Whether you're in your 30s, 40s, 50s or 60s, you probably work with at least a few people who are younger than you. Some of them might even be your superiors -- now or in the future.
"Thirty-five percent of the labor force is comprised of Millennials, making it the largest generation in the U.S. workplace. Not to mention the fact that Generation Z is also now entering the workforce in big numbers," author Lindsey Pollak writes in an article for The Muse. "So if you're in Generation X or older, chances are you'll soon be surrounded by younger co-workers -- if you're not already."
Because of their large numbers, how you relate to younger co-workers could have major implications for your career. It therefore pays to build positive relationships that span generational divides.
Like it or not, that often requires conforming to young peers' ways of working. Consider, for example, communication.
"I love email, and I'm guessing my fellow Gen X-ers and baby boomers agree. But if you work with a younger peer, you may also find yourself being contacted via an emoji-laden text or asked to pivot your project communication to Slack," Pollak says. "Turns out that 80 percent of today's workers say the primary difference between generations in the workplace is communication styles -- and if you're the only one clinging to your inbox, you might be the one who needs to change."

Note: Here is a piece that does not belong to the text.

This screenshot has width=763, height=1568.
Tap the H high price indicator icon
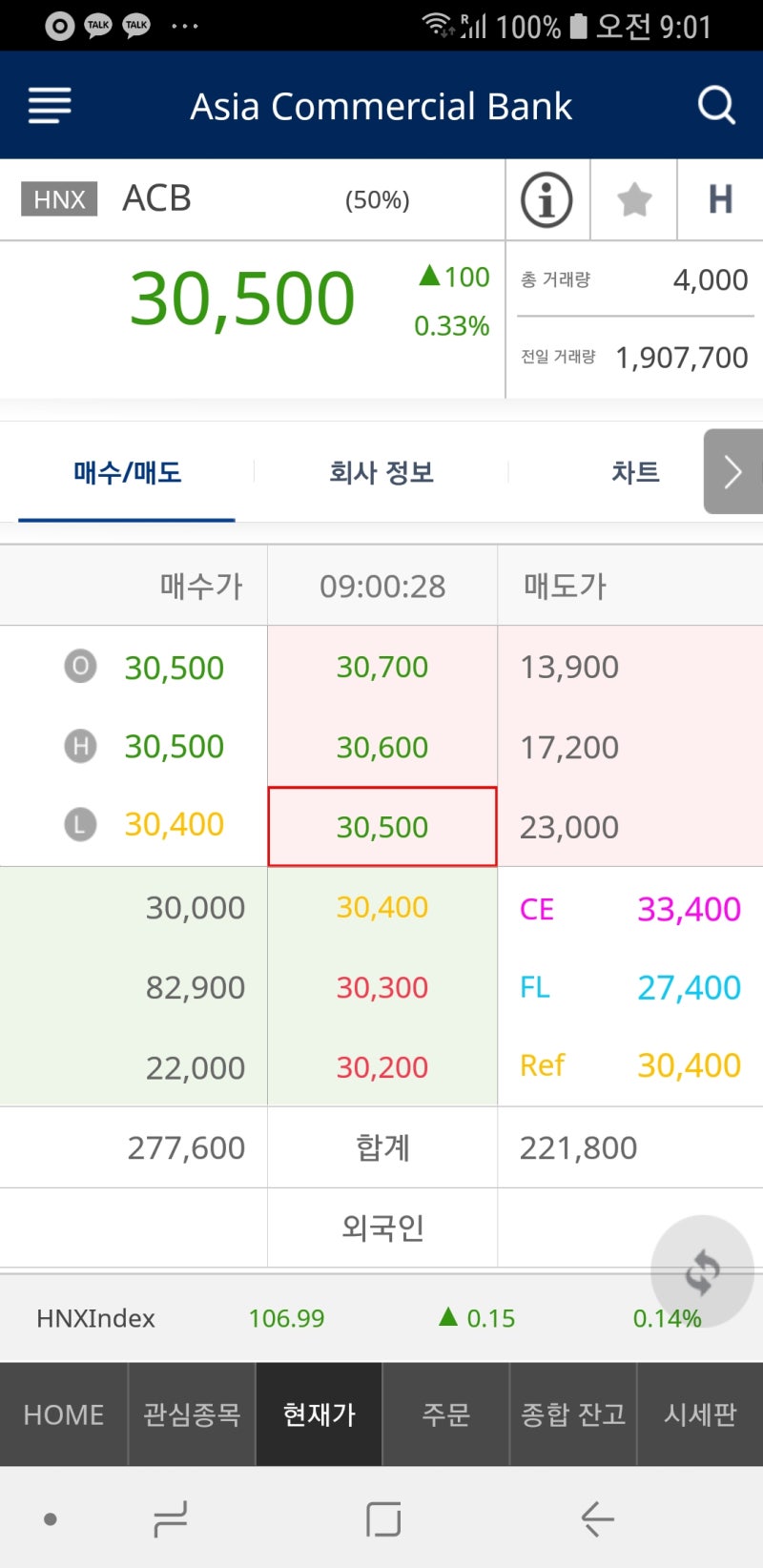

If you really feel out of touch with your co-workers, it might be time to consider "reverse mentoring." "For years, reverse mentoring was shorthand for teaching old fogeys how to use 'the Facebook.' But in the workplace it can take on so many other forms, and it's worth considering even if your tech skills are on point," Pollak notes. "Be open to learning more about your younger peers' strategies for getting to inbox zero or using apps to organize their to-do lists. Who knows, you might actually pick up something new and insightful from an unexpected source."